Question: Show that the solution to the initial value problem $$x'=x^2+cos(t^2)$$ $$x(0)=0$$ is defined for $\lvert t \rvert\le\frac{1}{2}$ and satisfies there $\lvert x(t) \rvert\le1$.
My Attempt: Let $f(t,x)=x^2+cos(t^2)$, then $x'=f(x,t)$.
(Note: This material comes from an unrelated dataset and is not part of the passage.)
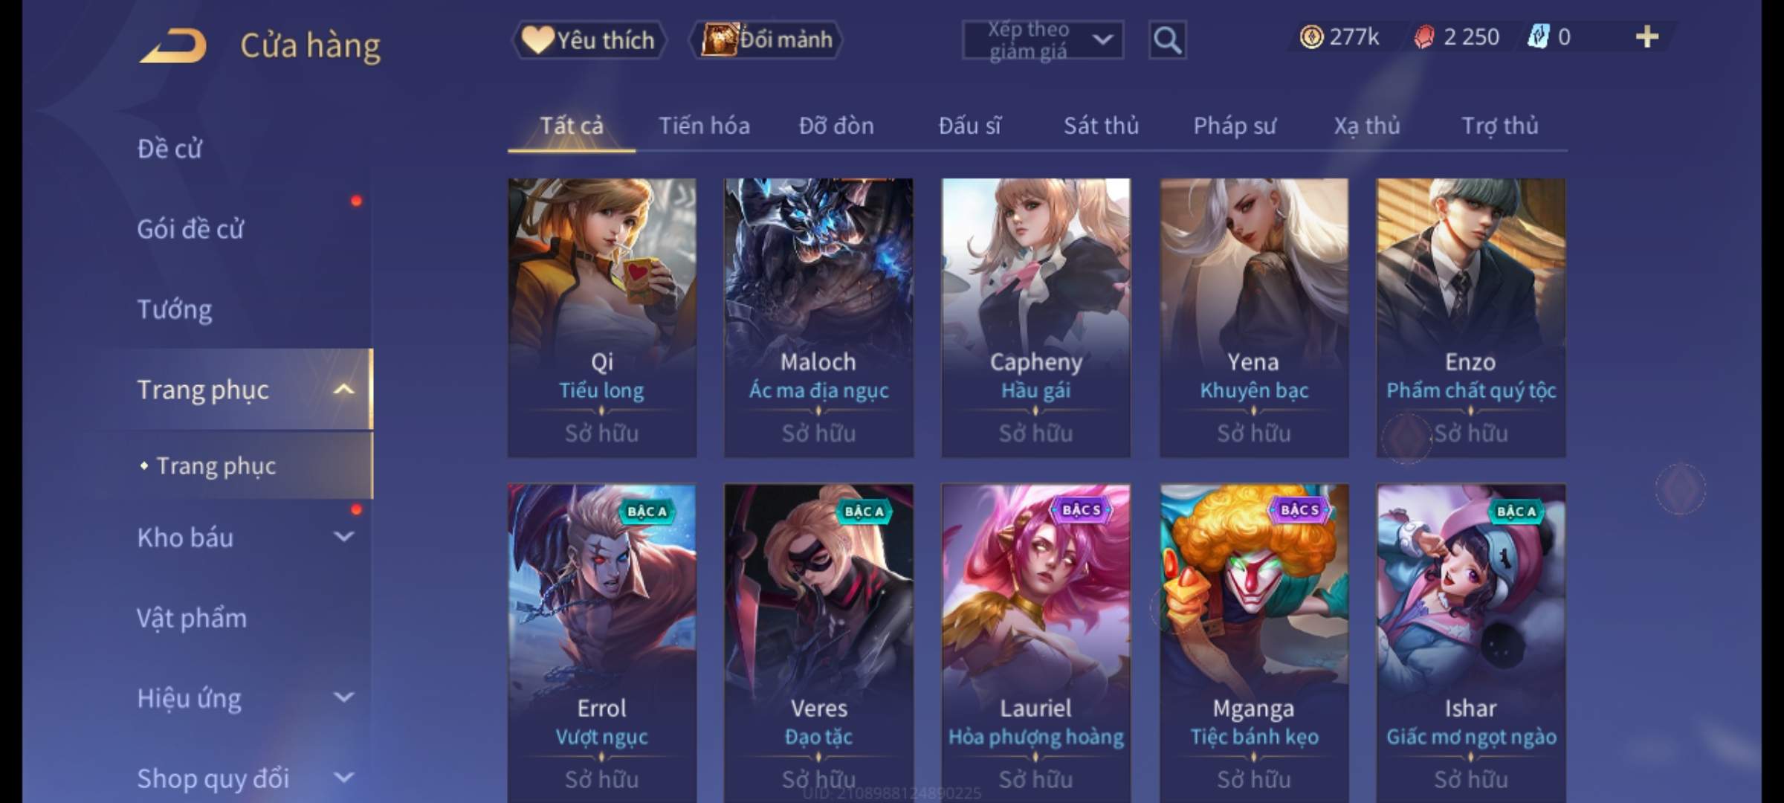Expand the Kho báu sidebar section
Viewport: 1784px width, 803px height.
pos(343,537)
The Lipschitz condition: $$\lvert \frac{f(t,x_1)-f(t,x_2)}{x_1-x_2}\rvert=\lvert \frac{x_1^2-x_2^2}{x_1-x_2}\rvert=\lvert x_1+x_2\rvert$$
Because $x(0)=0$ and $x'>0$ for $\lvert t \rvert\le\frac{1}{2}$, $$x(t)>0$$ However, I could not prove the Lipschitz condition that $\lvert \frac{f(t,x_1)-f(t,x_2)}{x_1-x_2}\rvert$ is bounded. For example, suppose $x$ takes the limit of infinity, $$\lvert \frac{f(t,x_1)-f(t,x_2)}{x_1-x_2}\rvert=\lvert x_1+x_2\rvert=\infty$$
I do not know how to proceed from here. Thanks in advance!
$f(t,x)$ is locally Lipschitz in $x$, but not globally. This is enough to guarantee existence and uniqueness on some interval $[0,T)$ with $T>0$ (possibly $\infty$.)
On any interval where the solution is defined we have $$ x'\le x^2+1. $$ Integrate this inequality to obtain un upper bound on $x$.